[Opening EXERCISE MATERIAL section]

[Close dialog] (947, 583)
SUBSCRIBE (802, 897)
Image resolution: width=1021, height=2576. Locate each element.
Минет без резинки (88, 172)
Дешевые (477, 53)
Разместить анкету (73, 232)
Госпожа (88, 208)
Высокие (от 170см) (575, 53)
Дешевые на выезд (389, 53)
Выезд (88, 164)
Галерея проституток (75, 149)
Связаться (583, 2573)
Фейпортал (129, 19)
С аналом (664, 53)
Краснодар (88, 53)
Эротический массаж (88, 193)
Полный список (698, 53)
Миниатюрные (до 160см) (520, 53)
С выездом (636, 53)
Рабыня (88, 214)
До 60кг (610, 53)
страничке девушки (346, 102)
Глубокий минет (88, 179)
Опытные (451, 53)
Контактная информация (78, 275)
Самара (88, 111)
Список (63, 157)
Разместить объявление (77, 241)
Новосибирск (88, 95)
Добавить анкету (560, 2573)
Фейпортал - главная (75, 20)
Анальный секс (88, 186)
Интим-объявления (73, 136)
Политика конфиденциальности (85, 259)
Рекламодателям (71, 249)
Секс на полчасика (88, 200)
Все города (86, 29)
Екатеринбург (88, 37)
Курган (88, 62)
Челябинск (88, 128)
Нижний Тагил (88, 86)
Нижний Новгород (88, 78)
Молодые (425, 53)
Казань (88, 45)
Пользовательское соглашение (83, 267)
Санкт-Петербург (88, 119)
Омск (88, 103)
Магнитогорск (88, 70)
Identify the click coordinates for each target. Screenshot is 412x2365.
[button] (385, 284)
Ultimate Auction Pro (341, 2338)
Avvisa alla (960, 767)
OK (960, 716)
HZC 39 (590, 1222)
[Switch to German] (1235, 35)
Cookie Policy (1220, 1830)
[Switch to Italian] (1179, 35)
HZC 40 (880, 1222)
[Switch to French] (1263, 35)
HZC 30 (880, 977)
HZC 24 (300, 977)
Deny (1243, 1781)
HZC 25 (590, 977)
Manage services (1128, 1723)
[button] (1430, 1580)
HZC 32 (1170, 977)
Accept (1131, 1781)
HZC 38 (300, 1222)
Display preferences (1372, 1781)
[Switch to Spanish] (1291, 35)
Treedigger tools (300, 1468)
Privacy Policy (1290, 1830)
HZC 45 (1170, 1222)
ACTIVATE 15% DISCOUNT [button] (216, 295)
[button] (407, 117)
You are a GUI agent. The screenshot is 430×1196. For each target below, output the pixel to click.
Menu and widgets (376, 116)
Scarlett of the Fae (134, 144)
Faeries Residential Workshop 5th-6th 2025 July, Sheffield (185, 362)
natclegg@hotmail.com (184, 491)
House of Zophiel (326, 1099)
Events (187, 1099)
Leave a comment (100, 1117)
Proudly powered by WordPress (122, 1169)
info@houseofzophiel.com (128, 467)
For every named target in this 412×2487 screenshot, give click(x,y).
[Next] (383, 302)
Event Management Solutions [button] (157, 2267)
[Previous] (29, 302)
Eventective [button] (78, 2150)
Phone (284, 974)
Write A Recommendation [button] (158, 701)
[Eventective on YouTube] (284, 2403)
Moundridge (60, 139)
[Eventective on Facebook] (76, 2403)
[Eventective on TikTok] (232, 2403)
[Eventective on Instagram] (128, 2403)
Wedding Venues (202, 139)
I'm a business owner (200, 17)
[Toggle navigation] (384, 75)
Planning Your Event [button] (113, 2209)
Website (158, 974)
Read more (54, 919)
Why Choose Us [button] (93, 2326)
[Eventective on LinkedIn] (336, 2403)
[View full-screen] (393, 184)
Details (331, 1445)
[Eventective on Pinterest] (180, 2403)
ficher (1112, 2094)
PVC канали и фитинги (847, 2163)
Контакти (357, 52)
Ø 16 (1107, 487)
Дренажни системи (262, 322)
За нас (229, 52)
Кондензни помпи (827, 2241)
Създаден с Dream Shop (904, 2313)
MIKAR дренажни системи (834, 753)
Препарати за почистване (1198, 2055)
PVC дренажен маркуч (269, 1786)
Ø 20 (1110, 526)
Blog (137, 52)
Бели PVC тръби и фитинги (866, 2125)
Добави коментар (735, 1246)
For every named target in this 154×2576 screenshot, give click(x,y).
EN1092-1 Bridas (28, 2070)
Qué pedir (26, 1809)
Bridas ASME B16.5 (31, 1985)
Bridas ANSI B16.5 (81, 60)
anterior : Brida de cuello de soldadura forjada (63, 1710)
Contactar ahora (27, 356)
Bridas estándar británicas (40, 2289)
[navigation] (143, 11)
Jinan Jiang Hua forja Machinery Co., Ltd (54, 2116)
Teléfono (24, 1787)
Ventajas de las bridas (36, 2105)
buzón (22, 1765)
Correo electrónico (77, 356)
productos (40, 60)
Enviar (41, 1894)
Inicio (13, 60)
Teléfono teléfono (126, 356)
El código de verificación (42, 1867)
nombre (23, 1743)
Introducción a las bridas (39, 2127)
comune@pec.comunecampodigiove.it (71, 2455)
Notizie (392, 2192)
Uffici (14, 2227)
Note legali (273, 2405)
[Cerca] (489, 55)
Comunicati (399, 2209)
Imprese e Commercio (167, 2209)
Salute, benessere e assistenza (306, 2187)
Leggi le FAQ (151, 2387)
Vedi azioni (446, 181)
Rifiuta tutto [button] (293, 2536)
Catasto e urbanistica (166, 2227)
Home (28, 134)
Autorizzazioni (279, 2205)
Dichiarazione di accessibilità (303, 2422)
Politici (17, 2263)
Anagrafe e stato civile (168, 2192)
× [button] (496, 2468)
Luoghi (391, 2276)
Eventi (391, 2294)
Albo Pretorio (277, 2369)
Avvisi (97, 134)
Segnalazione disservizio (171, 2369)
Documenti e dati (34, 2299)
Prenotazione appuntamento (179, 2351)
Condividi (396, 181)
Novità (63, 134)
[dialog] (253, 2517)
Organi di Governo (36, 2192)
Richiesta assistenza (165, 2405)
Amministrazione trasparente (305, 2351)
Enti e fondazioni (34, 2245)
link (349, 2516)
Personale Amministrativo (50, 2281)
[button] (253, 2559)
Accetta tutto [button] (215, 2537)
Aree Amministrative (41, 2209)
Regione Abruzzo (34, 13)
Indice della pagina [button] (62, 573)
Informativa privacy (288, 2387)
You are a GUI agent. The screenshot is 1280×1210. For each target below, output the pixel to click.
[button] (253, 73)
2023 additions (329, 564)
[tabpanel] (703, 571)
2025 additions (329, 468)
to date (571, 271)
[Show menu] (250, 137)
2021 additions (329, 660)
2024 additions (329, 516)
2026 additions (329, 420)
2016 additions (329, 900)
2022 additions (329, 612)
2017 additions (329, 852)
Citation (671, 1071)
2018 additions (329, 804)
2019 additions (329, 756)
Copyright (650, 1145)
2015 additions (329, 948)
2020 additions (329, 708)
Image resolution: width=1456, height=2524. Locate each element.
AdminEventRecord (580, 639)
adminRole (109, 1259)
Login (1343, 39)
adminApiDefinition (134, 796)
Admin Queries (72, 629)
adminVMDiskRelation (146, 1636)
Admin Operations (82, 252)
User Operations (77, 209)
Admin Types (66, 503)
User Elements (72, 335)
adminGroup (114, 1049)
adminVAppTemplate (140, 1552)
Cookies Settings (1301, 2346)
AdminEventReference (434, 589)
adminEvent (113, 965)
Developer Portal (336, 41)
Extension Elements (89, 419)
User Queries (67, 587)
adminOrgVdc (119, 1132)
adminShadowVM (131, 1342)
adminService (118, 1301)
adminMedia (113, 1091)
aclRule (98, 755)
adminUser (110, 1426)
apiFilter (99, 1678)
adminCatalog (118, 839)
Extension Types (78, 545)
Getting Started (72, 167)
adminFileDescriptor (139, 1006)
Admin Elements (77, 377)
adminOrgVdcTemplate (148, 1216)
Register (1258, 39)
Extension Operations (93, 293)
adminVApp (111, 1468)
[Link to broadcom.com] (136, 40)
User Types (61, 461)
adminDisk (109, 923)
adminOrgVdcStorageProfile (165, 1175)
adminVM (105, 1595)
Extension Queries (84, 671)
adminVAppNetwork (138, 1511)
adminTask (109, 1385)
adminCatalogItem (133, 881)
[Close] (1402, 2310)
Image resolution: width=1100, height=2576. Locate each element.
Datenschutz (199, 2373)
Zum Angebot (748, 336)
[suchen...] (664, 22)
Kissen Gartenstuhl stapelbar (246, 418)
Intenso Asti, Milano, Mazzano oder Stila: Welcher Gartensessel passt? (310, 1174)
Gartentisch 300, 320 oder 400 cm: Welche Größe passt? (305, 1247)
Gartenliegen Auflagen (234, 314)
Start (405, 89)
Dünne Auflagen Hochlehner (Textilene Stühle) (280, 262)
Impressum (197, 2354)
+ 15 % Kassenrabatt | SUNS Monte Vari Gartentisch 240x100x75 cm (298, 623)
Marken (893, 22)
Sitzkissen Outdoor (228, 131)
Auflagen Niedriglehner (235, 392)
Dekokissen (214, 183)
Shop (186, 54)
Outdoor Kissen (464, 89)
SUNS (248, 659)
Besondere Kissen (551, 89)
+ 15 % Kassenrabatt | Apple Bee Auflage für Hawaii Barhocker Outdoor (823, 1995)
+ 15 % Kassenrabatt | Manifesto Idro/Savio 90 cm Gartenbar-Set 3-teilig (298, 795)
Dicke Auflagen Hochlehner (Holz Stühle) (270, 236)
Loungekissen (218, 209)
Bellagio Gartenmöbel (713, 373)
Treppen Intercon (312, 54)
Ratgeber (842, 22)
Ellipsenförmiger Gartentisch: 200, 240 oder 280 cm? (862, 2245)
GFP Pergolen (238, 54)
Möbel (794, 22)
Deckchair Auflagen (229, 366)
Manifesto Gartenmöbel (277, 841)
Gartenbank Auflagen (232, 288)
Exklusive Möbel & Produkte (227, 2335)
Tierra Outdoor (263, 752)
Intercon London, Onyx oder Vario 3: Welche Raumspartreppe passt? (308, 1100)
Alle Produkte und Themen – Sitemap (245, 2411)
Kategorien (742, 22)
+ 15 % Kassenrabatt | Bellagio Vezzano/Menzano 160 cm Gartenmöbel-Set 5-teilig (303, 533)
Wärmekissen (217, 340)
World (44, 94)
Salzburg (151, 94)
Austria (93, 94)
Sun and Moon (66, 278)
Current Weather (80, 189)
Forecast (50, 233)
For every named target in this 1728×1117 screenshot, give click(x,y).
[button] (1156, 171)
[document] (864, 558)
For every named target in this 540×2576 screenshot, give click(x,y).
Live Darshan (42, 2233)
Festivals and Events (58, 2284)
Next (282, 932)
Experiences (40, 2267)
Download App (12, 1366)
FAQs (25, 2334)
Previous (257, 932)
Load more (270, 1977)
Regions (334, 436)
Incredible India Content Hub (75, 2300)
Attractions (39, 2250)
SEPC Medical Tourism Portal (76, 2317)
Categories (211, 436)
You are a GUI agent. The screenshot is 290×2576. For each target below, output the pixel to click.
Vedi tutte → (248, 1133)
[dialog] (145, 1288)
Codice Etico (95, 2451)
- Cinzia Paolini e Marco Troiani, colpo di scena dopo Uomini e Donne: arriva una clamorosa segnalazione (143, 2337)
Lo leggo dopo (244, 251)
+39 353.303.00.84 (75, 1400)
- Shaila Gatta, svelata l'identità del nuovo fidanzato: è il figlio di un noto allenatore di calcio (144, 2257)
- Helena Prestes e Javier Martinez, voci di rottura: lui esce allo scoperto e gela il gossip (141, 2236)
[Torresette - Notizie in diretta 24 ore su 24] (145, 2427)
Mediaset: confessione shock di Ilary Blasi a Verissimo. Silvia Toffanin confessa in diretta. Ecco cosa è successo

[Closing EXERCISE MATERIAL section]

■ **TASK OBJECTIVE**
On how many lines above does "Produkte" occur? Say the number only.

■ **TASK SOLUTION**
2